**VERSTÄNDNIS PRÜFEN:**
A - Gib aus der Filmkritik zu „Stella’s Groove“ den Abschnitt von „Und das einzige, was“ bis einschließlich „Liebe beeinträchtigen wird.“ wortgetreu wieder.
B - Mit wem fährt Stella laut der Filmkritik zu „Stella’s Groove“ nach Jamaika in den Urlaub?
C - Schreib die Filmkritik zu „Stella’s Groove“ im Anschluss an ihren letzten Satz weiter.

**AUSGEWÄHLTER ABSCHNITT:**
* * * * *

Und das einzige, was bei diesem Film groovt, ist bestenfalls die Musik.
Aber der Reihe nach. Stella Payne (Angela Bassett) ist eine 40-jährige alleinerziehende Karrierefrau.Die zweiwöchige Abwesenheit ihres Sohnes Quincy nutzt sie dazu, mit ihrer besten Freundin Dee (Whoopi Goldberg) Urlaub in Jamaika zu machen. Kaum dort angekommen trifft sie einen gerade mal halb so jungen Burschen (Taye Diggs), der sich ihr als Winston Shakespeare vorstellt. Stella läßt sich zu einem Urlaubsflirt und dann zu einem One-Night-Stand hinreißen, ohne zu merken, daß sie dabei ist, sich in den charmanten Jungen, der ihr Sohn sein könnte, zu verlieben. Zurück in San Francisco ist sie überrascht, daß sich Winston ein paar Tage später bei ihr meldet. Stella und Winston nähern sich langsam einer Beziehung an, wohlwissend, daß der Altersunterschied zwischen ihnen ihre aufkeimende Liebe beeinträchtigen wird.
Wer überrascht werden möchte, welche Schicksalsschläge bzw. Drehbuchwendungen das ungleiche Paar hinnehmen muß, bevor es sich zum wohlverdienten Märchenhappyend in die Arme schließen kann, sollte hier vielleicht aufhören zu lesen. Zwar sind die pseudo-dramatischen Plot-Turns in der zweiten Hälfte so vorhersagbar wie das süßliche Happy-End, und im allgemeinen ist dieser lächerliche Streifen auch nicht zur Ansicht zu empfehlen, aber es soll auch bei uns frustierte Hausfrauen geben, die sich diesen klischeeüberfrachteten Blödsinn ansehen werden. Wie ich bereits sagte: „Stella’s Groove“ ist ein schlechter Witz. Der Film fängt mit ein paar kurzen Sequenzen an, die uns Stella bei der Arbeit, mit ihrem Sohn etc. vorstellen. Und bereits hier hat der Film verloren. Die gesamte Exposition verkauft uns Stella als reinen Klischeecharakter. Und es wird schlimmer: Der Jamaika-Teil ist derart mit strunzdummen Stereotypen gefüllt, daß im Gegensatz dazu „Baywatch“ wie eine Dokumentarfilmreihe wirkt. Vom tumben „Welcome to Jamaica“-Klischeeneger bis hin zur lachhaft verkitschten Postkartenpromenade wird hier alles verwurstet, was sich eine Mary Lou Jones in Irgendwo/USA als Paradies vorstellt.

* * * * *

Einträge aus einem Datenbestand

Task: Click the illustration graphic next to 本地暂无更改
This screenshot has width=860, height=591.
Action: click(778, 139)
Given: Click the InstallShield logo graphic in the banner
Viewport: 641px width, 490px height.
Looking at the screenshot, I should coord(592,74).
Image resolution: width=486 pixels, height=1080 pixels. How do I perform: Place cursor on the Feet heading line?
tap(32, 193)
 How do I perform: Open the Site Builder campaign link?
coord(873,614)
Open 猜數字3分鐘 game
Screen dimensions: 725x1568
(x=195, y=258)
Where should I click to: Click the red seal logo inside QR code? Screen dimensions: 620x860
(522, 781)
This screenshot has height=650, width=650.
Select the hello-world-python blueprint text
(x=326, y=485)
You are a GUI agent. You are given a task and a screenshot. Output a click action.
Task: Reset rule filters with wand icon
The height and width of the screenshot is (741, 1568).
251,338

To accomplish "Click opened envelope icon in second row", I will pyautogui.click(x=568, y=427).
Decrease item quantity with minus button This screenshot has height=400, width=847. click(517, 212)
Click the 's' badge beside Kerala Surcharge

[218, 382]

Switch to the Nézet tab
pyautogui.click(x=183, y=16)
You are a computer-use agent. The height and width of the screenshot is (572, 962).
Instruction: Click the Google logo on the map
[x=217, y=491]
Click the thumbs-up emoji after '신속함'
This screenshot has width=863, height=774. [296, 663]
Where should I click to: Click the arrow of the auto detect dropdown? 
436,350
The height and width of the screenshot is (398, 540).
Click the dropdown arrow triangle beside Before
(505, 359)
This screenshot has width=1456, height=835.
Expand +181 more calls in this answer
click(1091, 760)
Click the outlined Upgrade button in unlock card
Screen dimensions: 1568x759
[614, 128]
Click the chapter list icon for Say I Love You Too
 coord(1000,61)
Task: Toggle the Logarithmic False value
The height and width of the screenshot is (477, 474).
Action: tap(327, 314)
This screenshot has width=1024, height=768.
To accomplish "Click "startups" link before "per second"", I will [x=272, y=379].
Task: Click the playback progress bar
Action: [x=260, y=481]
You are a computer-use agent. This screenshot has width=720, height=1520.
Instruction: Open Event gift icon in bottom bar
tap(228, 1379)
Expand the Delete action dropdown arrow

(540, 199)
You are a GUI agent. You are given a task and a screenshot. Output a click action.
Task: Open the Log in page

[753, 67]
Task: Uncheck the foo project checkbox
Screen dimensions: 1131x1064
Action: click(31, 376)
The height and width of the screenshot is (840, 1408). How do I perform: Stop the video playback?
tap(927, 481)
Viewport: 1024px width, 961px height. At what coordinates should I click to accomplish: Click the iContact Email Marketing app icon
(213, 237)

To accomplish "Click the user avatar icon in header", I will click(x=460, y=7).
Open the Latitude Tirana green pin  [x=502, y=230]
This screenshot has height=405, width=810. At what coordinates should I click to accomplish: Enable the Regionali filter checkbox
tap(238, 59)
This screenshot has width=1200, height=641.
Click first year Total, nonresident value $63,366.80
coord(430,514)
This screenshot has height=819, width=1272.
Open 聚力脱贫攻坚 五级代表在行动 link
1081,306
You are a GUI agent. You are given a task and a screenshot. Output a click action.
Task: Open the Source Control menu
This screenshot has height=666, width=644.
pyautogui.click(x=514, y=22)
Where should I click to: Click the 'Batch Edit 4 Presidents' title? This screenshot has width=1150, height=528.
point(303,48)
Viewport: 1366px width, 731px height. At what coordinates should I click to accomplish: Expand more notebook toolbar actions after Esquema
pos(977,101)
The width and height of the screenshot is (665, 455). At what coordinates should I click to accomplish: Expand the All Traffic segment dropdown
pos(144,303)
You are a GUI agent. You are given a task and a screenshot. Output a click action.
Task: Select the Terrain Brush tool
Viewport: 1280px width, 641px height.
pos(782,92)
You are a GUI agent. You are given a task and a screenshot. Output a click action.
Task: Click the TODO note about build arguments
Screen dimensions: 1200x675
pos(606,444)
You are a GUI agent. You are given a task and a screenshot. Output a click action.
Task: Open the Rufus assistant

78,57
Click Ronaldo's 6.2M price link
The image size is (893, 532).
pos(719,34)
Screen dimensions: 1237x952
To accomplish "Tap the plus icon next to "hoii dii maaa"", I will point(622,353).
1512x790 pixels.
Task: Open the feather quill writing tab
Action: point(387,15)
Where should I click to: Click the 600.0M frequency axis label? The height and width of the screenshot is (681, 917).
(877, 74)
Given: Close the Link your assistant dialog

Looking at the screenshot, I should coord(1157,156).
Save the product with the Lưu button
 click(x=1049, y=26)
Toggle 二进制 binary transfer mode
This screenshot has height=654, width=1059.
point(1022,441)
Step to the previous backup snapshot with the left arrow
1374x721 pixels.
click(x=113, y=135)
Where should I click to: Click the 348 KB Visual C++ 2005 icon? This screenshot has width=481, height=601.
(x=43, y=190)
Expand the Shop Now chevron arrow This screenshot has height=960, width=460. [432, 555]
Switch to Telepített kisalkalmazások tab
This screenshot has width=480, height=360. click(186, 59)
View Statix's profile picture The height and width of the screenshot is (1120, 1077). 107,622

* * * * *

**ERWARTETE ANTWORTEN:**
A -
Und das einzige, was bei diesem Film groovt, ist bestenfalls die Musik.
Aber der Reihe nach. Stella Payne (Angela Bassett) ist eine 40-jährige alleinerziehende Karrierefrau.Die zweiwöchige Abwesenheit ihres Sohnes Quincy nutzt sie dazu, mit ihrer besten Freundin Dee (Whoopi Goldberg) Urlaub in Jamaika zu machen. Kaum dort angekommen trifft sie einen gerade mal halb so jungen Burschen (Taye Diggs), der sich ihr als Winston Shakespeare vorstellt. Stella läßt sich zu einem Urlaubsflirt und dann zu einem One-Night-Stand hinreißen, ohne zu merken, daß sie dabei ist, sich in den charmanten Jungen, der ihr Sohn sein könnte, zu verlieben. Zurück in San Francisco ist sie überrascht, daß sich Winston ein paar Tage später bei ihr meldet. Stella und Winston nähern sich langsam einer Beziehung an, wohlwissend, daß der Altersunterschied zwischen ihnen ihre aufkeimende Liebe beeinträchtigen wird.

B - Mit ihrer besten Freundin Dee, gespielt von Whoopi Goldberg.

C -
Und das alles ist noch der gute Teil des Films. Denn über diese Ansammlung von blöden Plattitüden kann man sich wenigstens noch einigermaßen amüsieren. Richtig schlimm wird es, wenn sich das Drehbuch in Richtung Drama orientiert: Selten hat man auf der Leinwand einen so aufgesetzten und unmotivierten Filmtod gesehen, wie den von Whoopi Goldberg. Man hat das Gefühl, daß dieser nur dazu dient, der mit Taschentüchern bewaffneten Zuschauerin eine Sterbebett- und Beerdigungsszene zu bieten, damit man mal wieder so richtig hemmungslos an der Schulter der besten Freundin weinen kann. Danach nehmen die kleinen und größeren Streitigkeiten von Stella und Winston einen derart breiten Platz ein, der ihnen ganz und gar nicht zusteht. Oberflächlich und klischeehaft werden die (durchaus interessanten) aufgeworfenen Fragen beantwortet, zudem auf eine Art und Weise, die der (intelligenten) Damenwelt nicht sonderlich gefallen dürfte: Nach einem heftigen Streit genügt Stella ein Blick auf den knackigen Körper ihres Freundes, um den Zwist zu vergessen und statt dessen unter der Dusche heftig zu kopulieren. Die ganze Beziehung zwischen Stella und Winston ist so oberflächlich dargestellt, daß man den Eindruck haben könnte, es gehe (zumindest Stella) nur um Sex. „How Stella got her Libido back“. Mit Selbstfindung hat das Ganze nichts zu tun und mit einem intelligenten Beitrag zu dieser Art von Filmen noch weniger.
Zu schade, daß sich auch eine Ausnahmeschauspielerin wie Angela Bassett („Tina-What’s Love Got To Do With It“, „Passion Fish“) zu einer eindimensionalen Klischeefigur degradieren läßt. „Stella’s Groove“ ist wie zu Zelluloid gewordene Fahrstuhlmusik – süßlich, nichssagend, belanglos. Bei Betrachtung dieses Films fallen mir nur drei V’s ein: verkitscht, verklemmt und verlogen. Groovy, Baby? Nein, ganz und gar nicht.